Full Report
2025-06-15 • Positive Technologies • Stanislav Pyzhov, Vladislav Lunin • win.cobalt_strike Open article on Malpedia
Analysis Summary
The provided article description is extremely minimal and primarily serves as a title, author/organization citation, and links to external resources (Malpedia, Positive Technologies). It does **not** contain the necessary details (historical campaigns, TTPs, targeting, motivations, etc.) to populate the requested structured threat actor summary format comprehensively, beyond the primary actor names themselves.
Based *only* on the provided context, the summary will be heavily populated with "Information not available in the provided context."
---
# Threat Actor: Team46 / TaxOff
## Attribution & Identity
The actors discussed are designated as **Team46** and **TaxOff**, suggested to be "two sides of the same coin" by the reporting organization, Positive Technologies. Further attribution details (e.g., nation-state linkage) are not specified in the context.
## Activity Summary
The article focuses on the relationship between two entities, Team46 and TaxOff.
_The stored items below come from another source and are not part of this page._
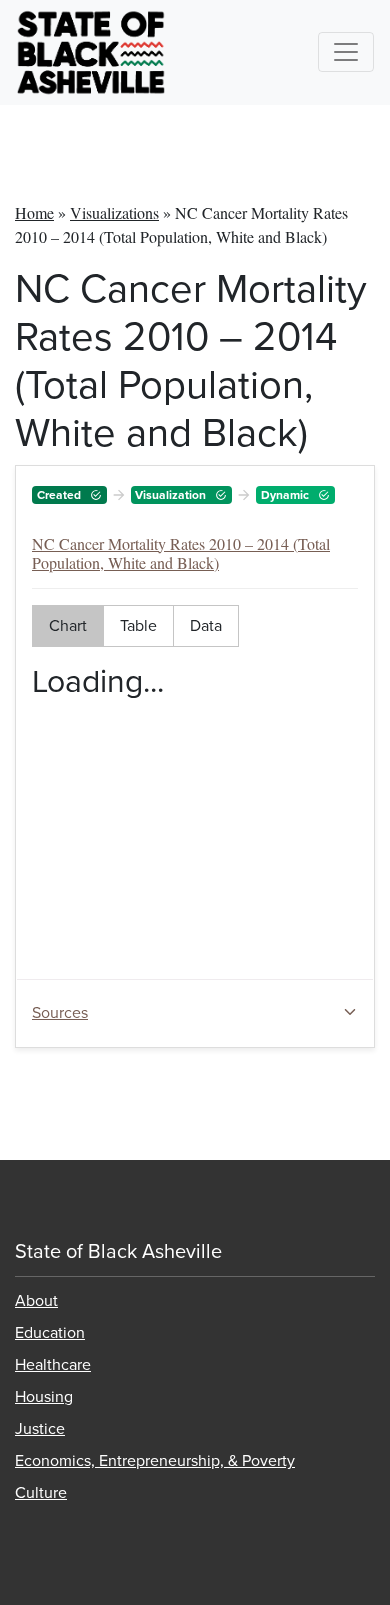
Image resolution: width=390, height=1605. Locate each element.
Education (50, 1333)
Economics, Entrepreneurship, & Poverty (155, 1461)
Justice (40, 1429)
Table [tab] (138, 626)
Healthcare (53, 1365)
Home (34, 212)
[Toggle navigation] (346, 52)
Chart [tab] (68, 626)
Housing (44, 1397)
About (36, 1301)
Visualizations (114, 212)
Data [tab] (206, 626)
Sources (60, 1013)
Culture (41, 1493)
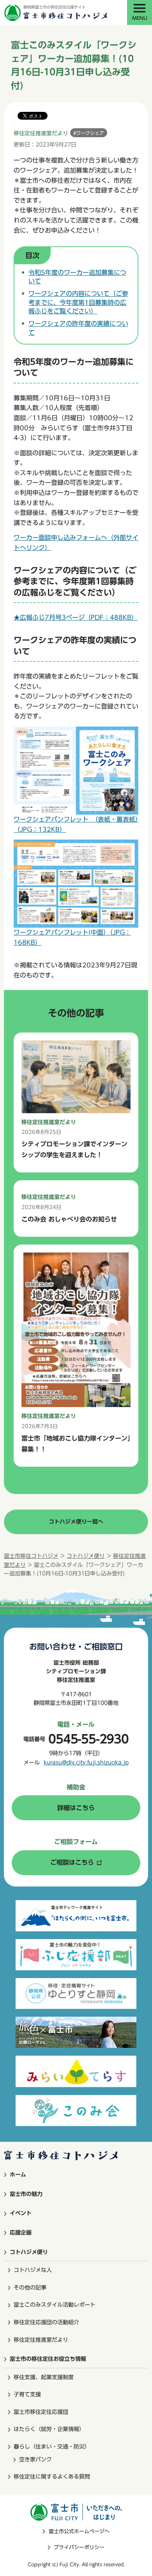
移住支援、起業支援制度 (44, 2377)
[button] (139, 12)
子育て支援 (27, 2394)
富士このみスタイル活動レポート (54, 2304)
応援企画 (21, 2232)
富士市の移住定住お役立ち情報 (48, 2359)
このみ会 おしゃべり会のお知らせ (69, 1219)
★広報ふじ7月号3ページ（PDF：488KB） (76, 617)
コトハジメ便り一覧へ (76, 1521)
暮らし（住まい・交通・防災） (52, 2446)
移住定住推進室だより (41, 2340)
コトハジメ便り (86, 1556)
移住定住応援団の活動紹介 (46, 2322)
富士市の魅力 (26, 2194)
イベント (21, 2213)
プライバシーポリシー (79, 2547)
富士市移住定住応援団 (41, 2412)
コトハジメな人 (33, 2270)
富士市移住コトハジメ (31, 1556)
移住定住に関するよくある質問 (52, 2476)
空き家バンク (35, 2459)
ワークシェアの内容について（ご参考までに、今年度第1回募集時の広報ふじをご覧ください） (78, 302)
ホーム (18, 2174)
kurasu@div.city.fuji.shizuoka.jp (86, 1762)
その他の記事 (30, 2287)
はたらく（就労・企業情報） (49, 2429)
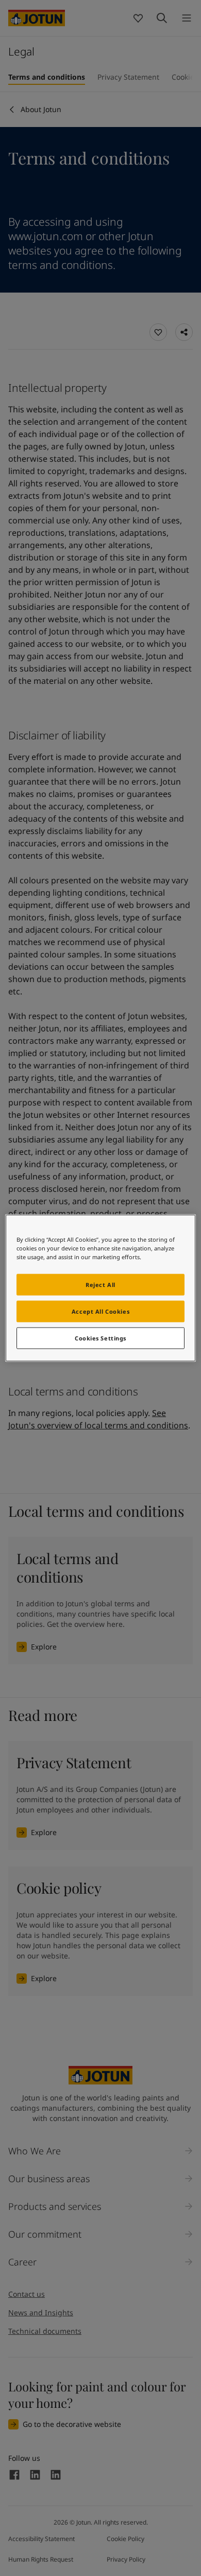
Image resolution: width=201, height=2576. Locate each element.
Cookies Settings (100, 1338)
Specific campaigns or operations are not detailed in this summary context.
## Tactics, Techniques & Procedures
- **Known Associated Malware:** The context links to information regarding **win.cobalt_strike**, suggesting its use by one or both entities.
- Specific TTP details are not available in the provided context.
## Targeting
- Sectors: Information not available in the provided context.
- Geography: Information not available in the provided context.
- Victims: Information not available in the provided context.
## Tools & Infrastructure
- Malware families used: win.cobalt_strike (implied association).
- Infrastructure (C2, domains, IPs): Information not available in the provided context.
## Implications
The analysis from Positive Technologies suggests an intrinsic link between Team46 and TaxOff, which may require defenders to correlate activity across these two perceived entities for effective tracking and mitigation.
## Mitigations
Specific mitigations related to Team46/TaxOff TTPs are not available in the provided context. (General Cobalt Strike detection and mitigation is advised based on tool association.)